The Cincinnati/Northern Kentucky International Airport (CVG) is teaming up with the University of Cincinnati (UC) to predict crowding and enhance the passenger experience throughout the airport.
CVG engaged UC College of Engineering and Applied Science aerospace engineering doctoral student Javier Viaña to utilise airport data to create a software programme to help the airport predict when passengers arrive at the airport, broken down into 15-minute increments. By leveraging data collected by another program previously developed by CVG, Viaña has been able to specifically model queue lines at the security checkpoint.

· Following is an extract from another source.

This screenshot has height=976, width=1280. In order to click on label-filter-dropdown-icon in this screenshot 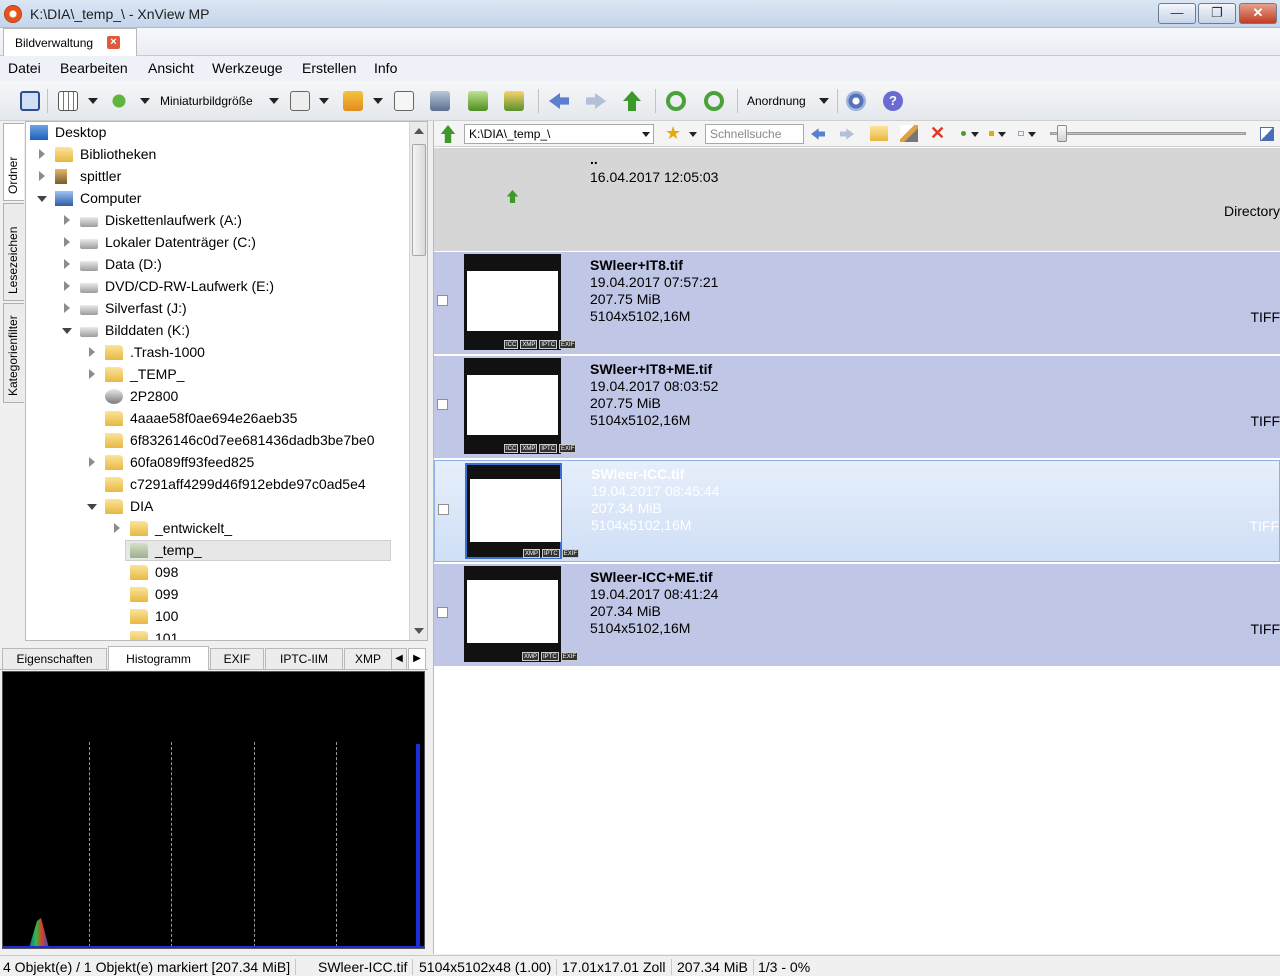, I will do `click(1002, 134)`.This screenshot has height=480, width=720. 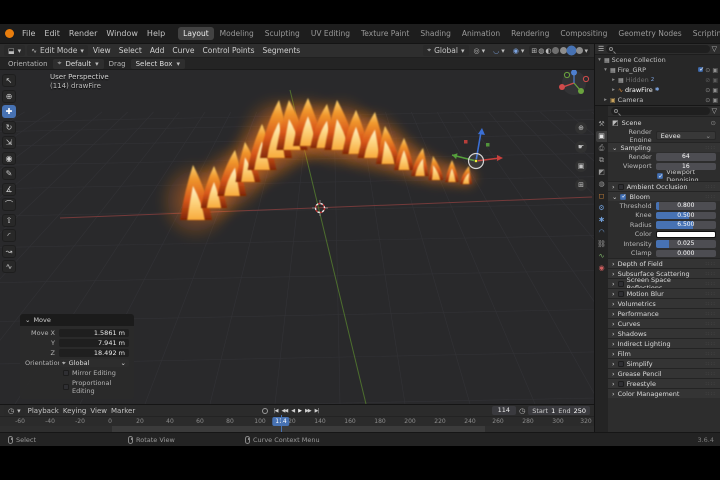 I want to click on outliner-row-camera: ▸ ▣ Camera ⊙ ▣, so click(x=658, y=100).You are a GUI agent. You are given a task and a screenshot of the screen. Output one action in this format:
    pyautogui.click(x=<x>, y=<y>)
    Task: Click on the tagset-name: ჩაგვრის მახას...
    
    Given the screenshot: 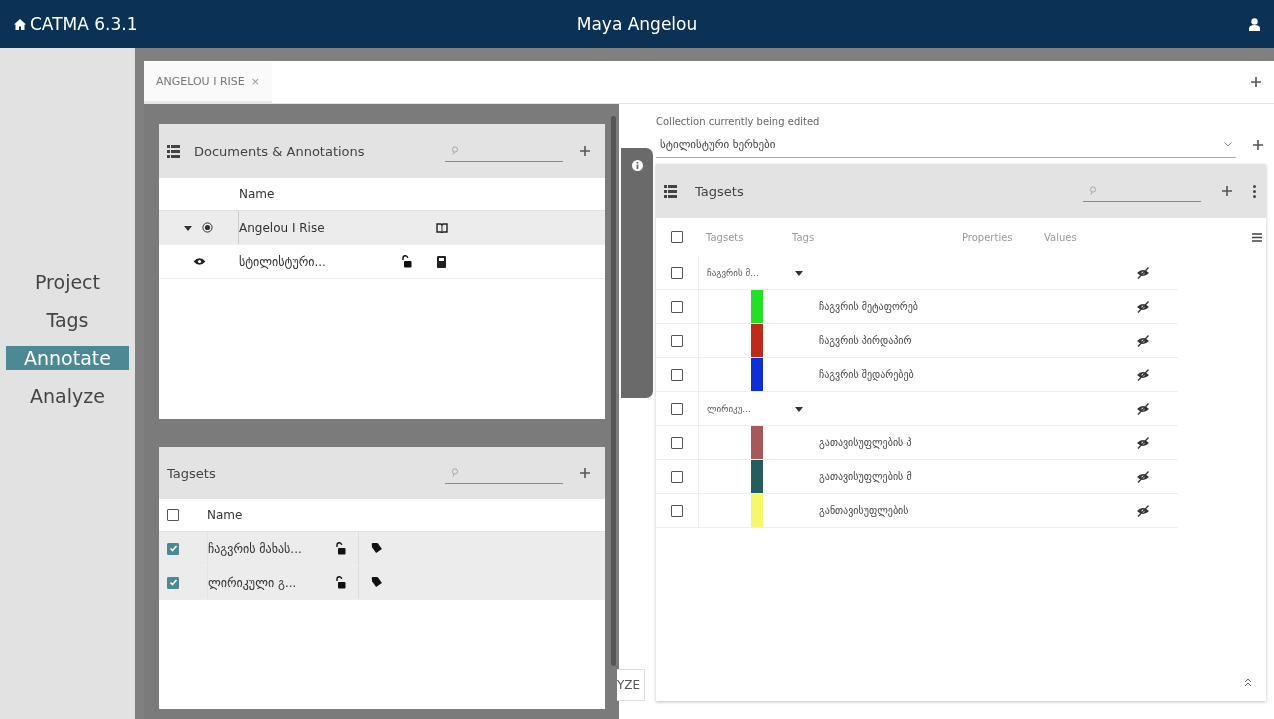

“The main objective of this work is to improve the passenger experience and inform operational decision-making at the airport,” commented Candace McGraw, CVG CEO. “The modelling done by Viaña provides the airport and our business partners reliable data to prepare our operations based on passenger arrival predictions, potentially reducing crowding and wait times along the travel journey from parking and check-in to security screening and concessions.”
“What makes this model unique is how UC is using artificial intelligence (AI) based on fuzzy logic, a type of computer decision making that allows us to provide a human-like explanation for its predictions,” said Viaña. “We refer to this type of algorithms as explainable and transparent.”
UC’s work is funded in part through a grant from the Airport Cooperative Research Programme (ACRP), an industry-driven network that develops near-term practical solutions to airport challenges. This programme is supported by the Federal Aviation Administration, the Virginia Space Grant Consortium and The National Academy of Sciences, Engineering, and Medicine.
“Receiving an ACRP grant award is no easy feat, so it says something about the ever-growing importance of data modelling and the rising applications that utilise AI and fuzzy logic over traditional programming methods,” added Viaña. “It’s an honour to have been selected to further this research along with UC and CVG.”
This collaboration is a direct result of a multi-year memorandum of understanding (MOU) between UC and CVG. The MOU provides the University’s research talent and emergent technologies a living-laboratory environment (the airport) that is a mutually beneficial relationship.